The book takes us back to how morality has looked from the time of the hunter-gatherers to the philosophers of ancient Greece and through the subsequent centuries until today. His gloomy contemporary analysis relates in particular to Britain and the US, but as soon as I saw his distinctions between the “We” and the “I” I immediately thought of Ubuntu as capturing the spirit of the former and of our Kenyan scenario as reflecting too much of the latter.

Relative to those in many other African countries we Kenyans tend to be more individualistic, materialistic and aggressively competitive, and our politics reflect the same never-ending zero-sum squabbles as Sacks writes about in his world. It’s why despite him never referring to Ubuntu or to Africa more generally, so much of what he describes is as relevant for us as it is for his Western readers.

He traces today’s crisis to our loss of a strong, shared moral code and to our promotion of self-interest over the common good. We have “outsourced” morality to the market and the state, he complains, but neither is capable of showing us how to live. Sacks shows that “there is no liberty without morality and no freedom without responsibility,” arguing that we all must play our part in rebuilding a common moral foundation.

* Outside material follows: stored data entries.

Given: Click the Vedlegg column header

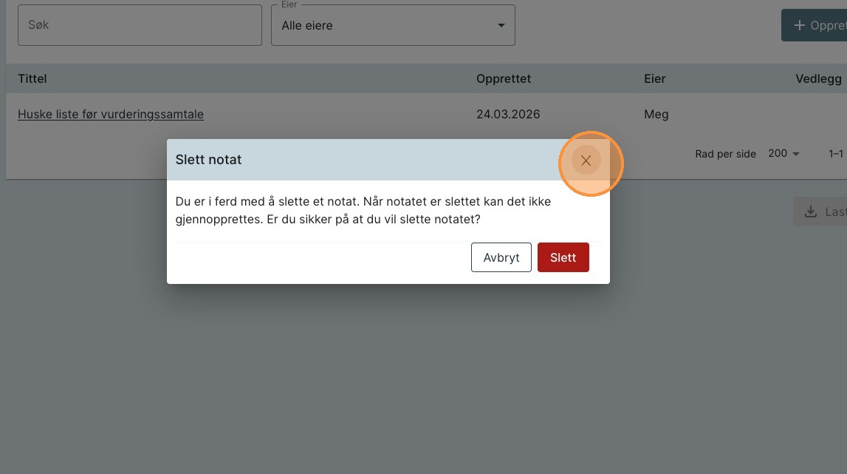Looking at the screenshot, I should coord(818,78).
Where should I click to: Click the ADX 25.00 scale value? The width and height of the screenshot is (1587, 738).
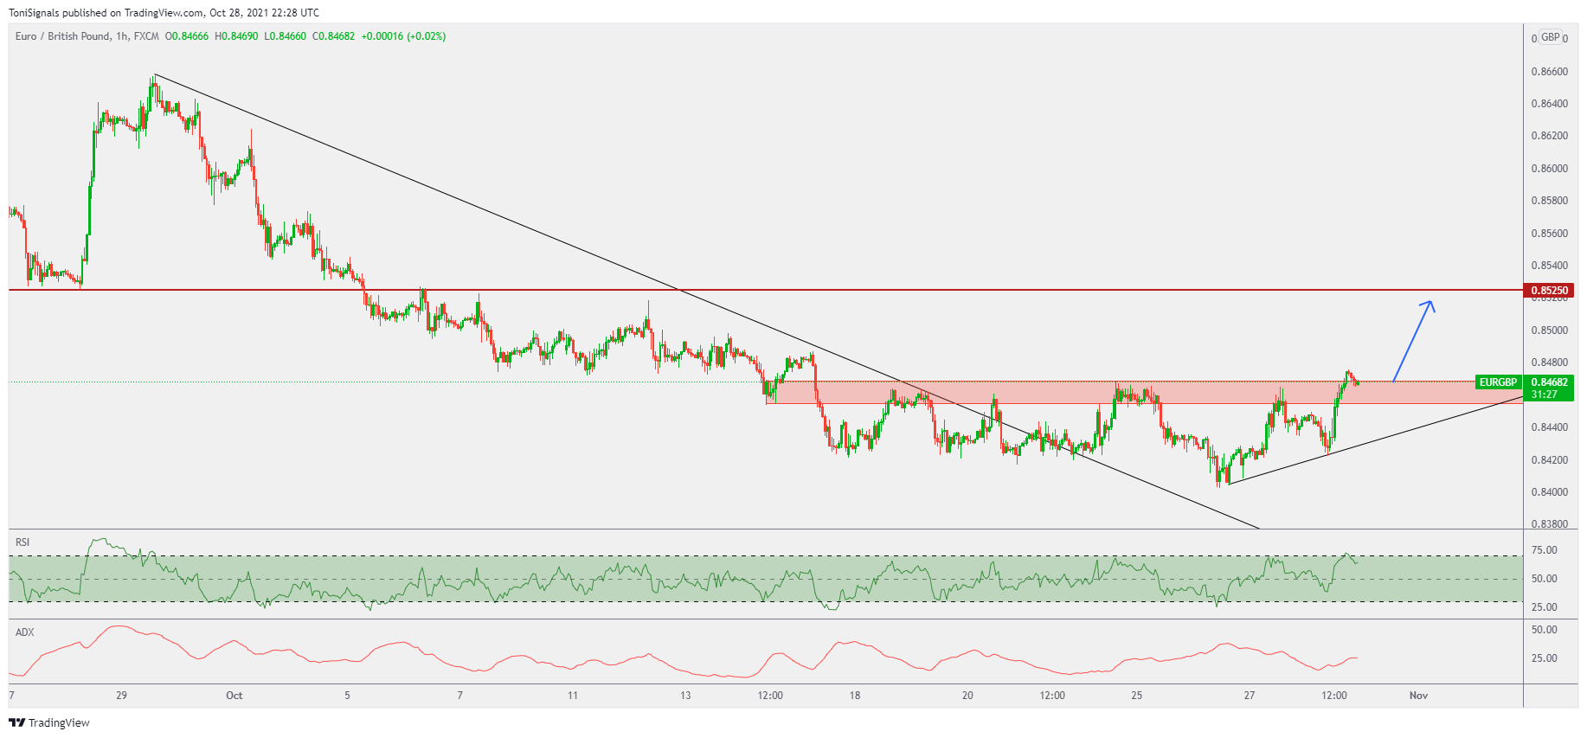pyautogui.click(x=1544, y=658)
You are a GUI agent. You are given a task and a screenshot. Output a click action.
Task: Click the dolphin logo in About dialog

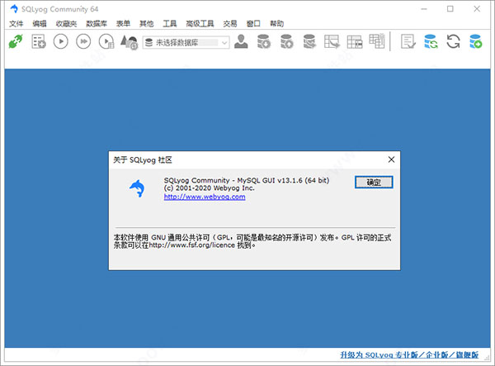(136, 189)
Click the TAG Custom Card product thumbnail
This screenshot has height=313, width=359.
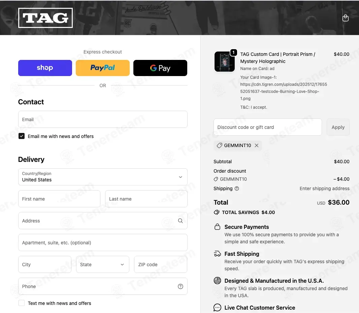224,62
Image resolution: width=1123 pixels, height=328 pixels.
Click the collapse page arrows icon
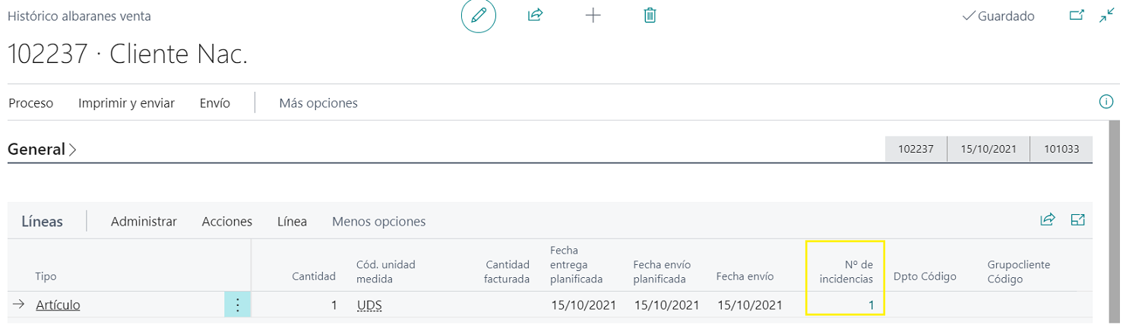(x=1106, y=16)
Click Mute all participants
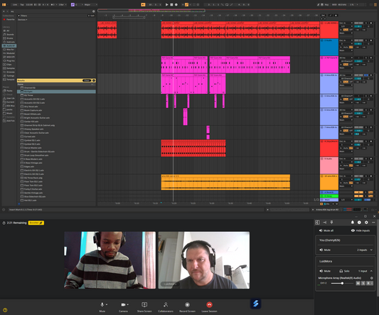The image size is (379, 315). click(326, 230)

He comes down really hard on the liberal revolution of the 1960s, the “Swinging Sixties” of my youth, which championed individual freedoms over traditional values. It was the time of “free love”, the time when smoking marihuana became all the rage. For many, life was all about self-indulgence and instant gratification, about rights over responsibilities.

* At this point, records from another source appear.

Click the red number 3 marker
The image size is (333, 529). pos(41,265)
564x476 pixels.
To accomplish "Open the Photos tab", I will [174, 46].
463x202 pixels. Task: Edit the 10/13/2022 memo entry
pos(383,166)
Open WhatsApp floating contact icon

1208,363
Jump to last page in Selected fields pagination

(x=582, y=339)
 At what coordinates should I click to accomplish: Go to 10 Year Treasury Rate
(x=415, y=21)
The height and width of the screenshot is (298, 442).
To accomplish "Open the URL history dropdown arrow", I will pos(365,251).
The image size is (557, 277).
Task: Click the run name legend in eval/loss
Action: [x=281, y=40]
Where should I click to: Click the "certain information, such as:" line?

He also blames the deregulation of the 1980s that defined the economics of Thatcherism and Reaganomics; and the austerity policies that followed the financial crisis of 2008. All this has led to increasing inequality, with many being left behind.

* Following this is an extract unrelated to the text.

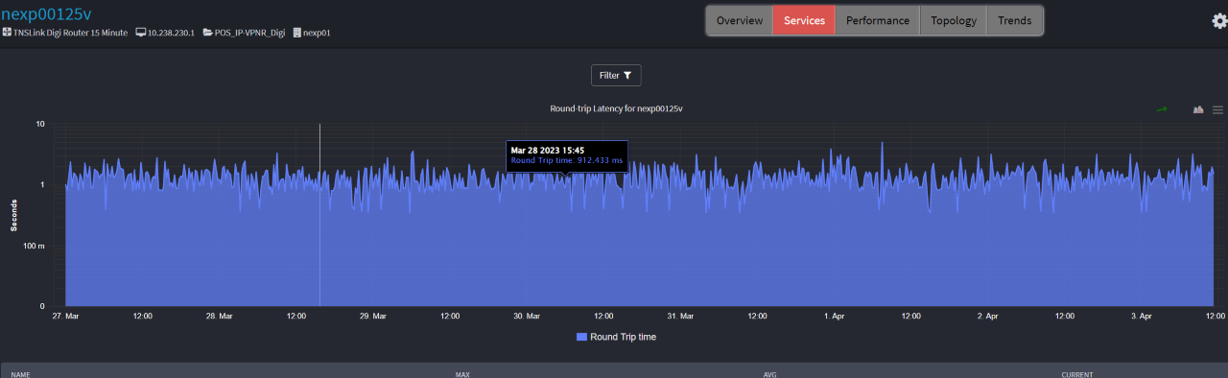Viewport: 1228px width, 378px height.
Task: Select the Services tab
Action: coord(804,20)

Sacks shows how the “culture climate change” of migrating from “We” to “I” has seriously undermined the moral foundations that once held us together, and it is what led to many of the societal problems with which we are grappling in this 21st century.

So is there hope for a future with a stronger moral underpinning? For the late Chief Rabbi the answer, as it always has been, is to work from the bottom up, through the family and the community, through small groupings where the blight of urban and national anonymity is absent.

He recognises the higher levels of morality shown to be displayed by those who regularly attend places of worship, and by those who are active in voluntary organisations. And he emphasises the vital importance of building high-trust relationships, not least in business – the contemporary idea that one can simultaneously do well and good.

There’s some talk in Kenya about living our national values and developing a national ethos, including in the BBI. But there’s woefully little on that from our leaders. So it’s up to us, you and me. In our families, in our communities and in our workplaces; in our places of worship and where we volunteer.